Les hommes de nos jours sont tellement accoutumés à rencontrer la fiction vide de toute espèce de sens, qu’il suffit qu’une pensée, même séduisante, soit enveloppée d’images pour qu’elle passe inaperçue.

On pouvait jadis exprimer ses idées, ses remarques, ses conceptions morales au moyen de fables et de romans. Nul ne lit un roman aujourd’hui avec l’idée que c’est là précisément la forme la plus naturelle que l’homme ait trouvée pour exprimer sa pensée.

Tout le monde parle de ses impressions, de ses sensations; personne n’en a. On n’a que des opinions.

Si je dis: «J’aime mieux l’art que la nature» cela fait bondir un auditoire ordinaire; mais pourtant cela signifie tout simplement que je préfère le fruit de l’homme, le fruit de l’esprit humain, le fruit du génie, au fruit du pommier.

Lamartine a fait inscrire sur son tombeau cette devise: Speravit anima mea. C’est tout lui; mais c’est aussi le plus grand, le plus bel enseignement humain; c’est le secret de la vie, qui ne se tient que par l’espérance. Mais, dans le langage lamartinien, cela signifie quelque chose de plus qu’une espérance, cela signifie ce génie ailé et divin qui l’anima toujours, qui n’anima dans son siècle presque personne à l’égal de lui. Dans ce Speravit passe un ange dont on entend le bruit de l’aile. Cela n’est pas la croyance dogmatique, mais c’est l’affirmation du divin, de l’avenir de la terre, de la durée, sans quoi toute vie n’a que faire d’être vécue; c’est encore la projection de soi en avant de soi-même, et en montant; c’est le geste instinctif du génie visionnaire; c’est l’affirmation de l’esprit, de sa suprématie.

L’écrivain doit-il être le porte-parole de la Société ou doit-il être lui-même, seulement lui-même et en dépit de tout?

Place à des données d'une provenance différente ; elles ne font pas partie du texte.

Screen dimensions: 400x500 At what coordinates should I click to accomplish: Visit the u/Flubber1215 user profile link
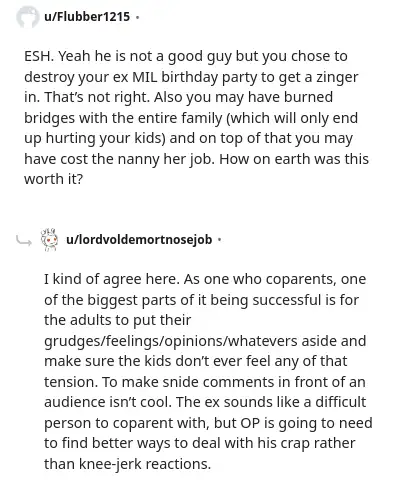click(87, 17)
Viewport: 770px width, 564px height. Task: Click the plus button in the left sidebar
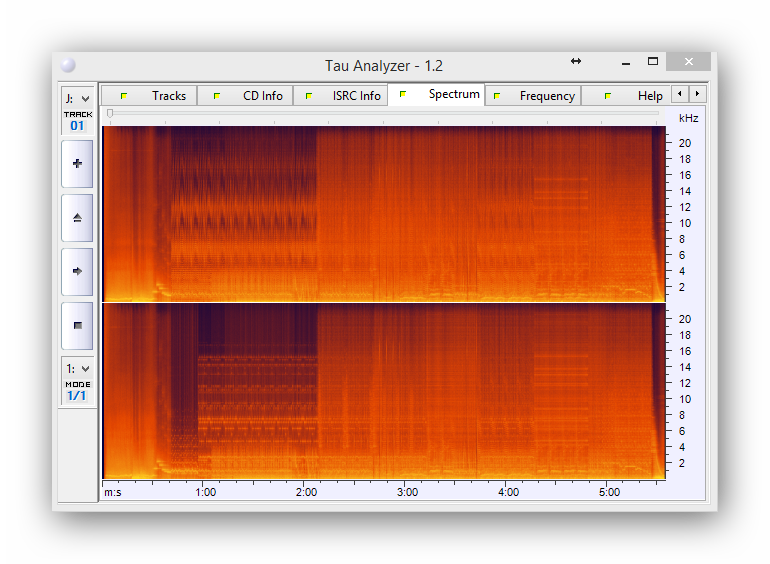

Si son œuvre n’est que l’expression de la Société, il se borne au rôle de peintre fidèle ou d’historien. Ce serait encore un beau et grand rôle. Mais, conscient de ce rôle en quelque sorte modeste et subordonné à l’objet, il s’expose à le jouer de façon à contenter de plus en plus la Société, qui, par définition, le dépasse et lui en impose; il risque de la rendre de plus en plus selon qu’il plaît à celle-ci d’être vue. Il devient un peintre de portraits qui exécute l’effigie d’une dame avide d’apparaître en beauté. L’écrivain se renonce en faveur de la Société; il n’est plus qu’au service d’une maîtresse; il ne vaut que ce qu’elle vaut; il perd sa vision personnelle; il n’ajoute rien à la somme des connaissances ou des beautés du monde. Quel que puisse être son talent, le peut-on dire un écrivain de premier ordre?